Use a Three-Touch Outreach Sequence

The most effective approach for cold outreach to FMs uses a combination of a physical letter, a phone call, and an email over about ten days.

Day 1 - Physical letter: A brief, professional letter mailed to the building manager or property management office stands out in 2026 because almost no contractors do it. Keep it to three short paragraphs: who you are and what you specialize in, a specific observation about their building type or a relevant service, and a direct ask to schedule a 15-minute introduction call.

Day 5 - Phone call: Call the management office and ask for the facility manager by name if you have it, or ask for whoever handles vendor relationships for building maintenance. When you reach them, reference your letter and ask for a brief meeting. If you reach voicemail, leave a 20-second message with your name, what you do, and that you will follow up by email.

Day 10 - Email: Send a follow-up email that references your earlier contacts and offers something specific - a free HVAC filter check, a brief energy audit, or a seasonal inspection relevant to the time of year. End with a clear ask for a 15-minute call or a quick site visit.

If all three touches receive no response, move on. Not every prospect will respond to cold outreach, and persistence past three attempts usually annoys rather than persuades.

Lead With the Right Conversation in Your First Meeting

When you get in front of a facility manager for the first time, resist the urge to pitch your services immediately. Ask questions instead.

Good opening questions include: "How old are your primary HVAC systems?" "What is your current response time expectation from service contractors?" "What is the biggest maintenance challenge you are dealing with right now?" "Are you happy with your current vendors?"

These questions accomplish two things.
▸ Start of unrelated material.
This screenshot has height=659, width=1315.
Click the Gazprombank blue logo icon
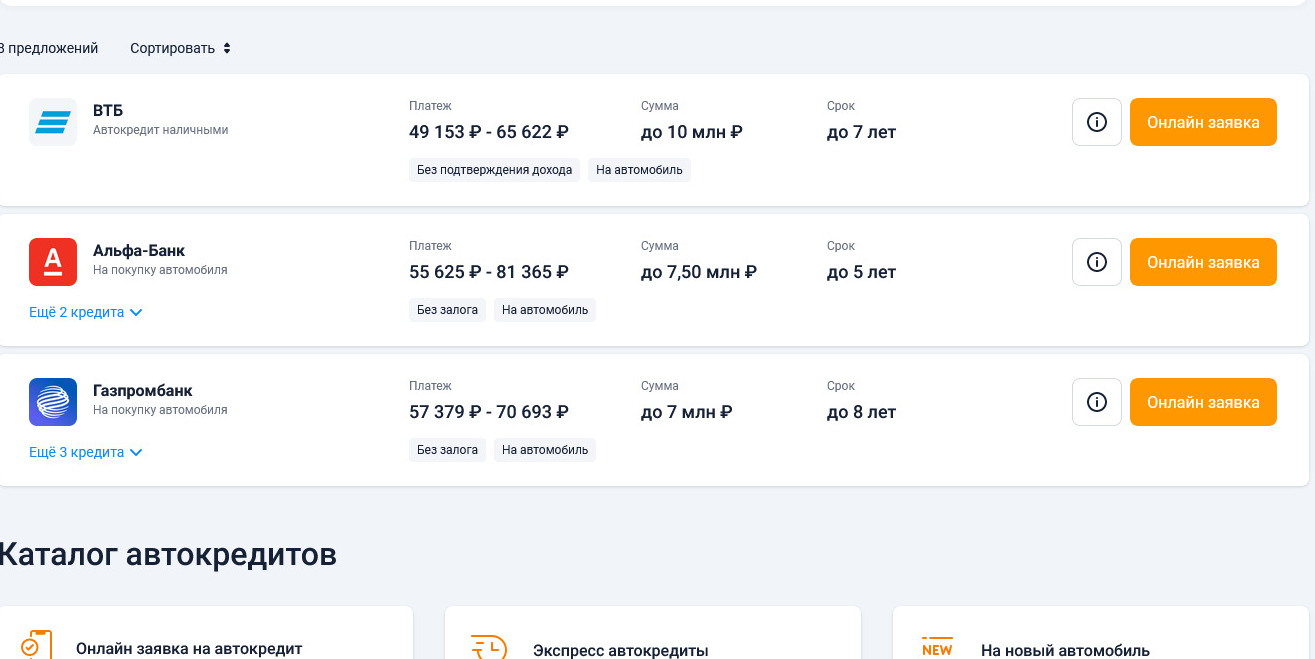53,402
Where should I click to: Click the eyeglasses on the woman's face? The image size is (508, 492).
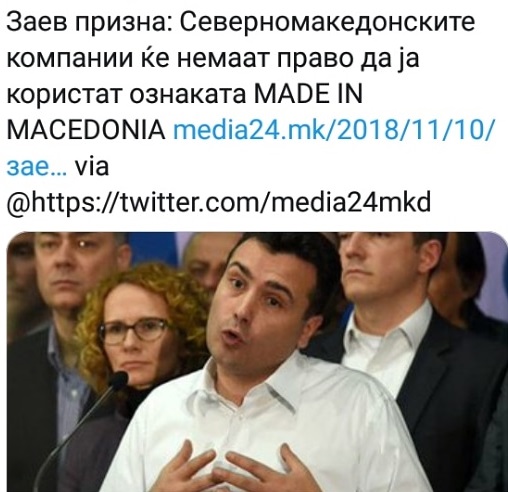point(135,331)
They help you understand whether there is actually an opportunity. And they position you as someone who wants to understand the situation before offering a solution, which is very different from a contractor who shows up with a rate sheet.

Listen for the pain points. When the FM mentions something that frustrates them about their current vendor situation, that is your opening to explain how you handle that specific issue differently.
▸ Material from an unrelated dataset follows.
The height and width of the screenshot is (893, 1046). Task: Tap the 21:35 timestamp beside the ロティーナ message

Offer a No-Pressure First Step

At the end of your first meeting, do not ask for a contract. Ask for a chance to demonstrate your work on a small scope.

"Would you be willing to let us handle the next service call that comes up? No commitment beyond that - just give us a shot to show you how we operate." This low-stakes ask is much easier to say yes to than a full service contract, and it gives you the chance to perform and let the work speak for itself.

The action step: Identify five office buildings in your market where you have no current relationship. Research each one this week, find the FM contact if possible, and send a brief physical letter to each before Friday.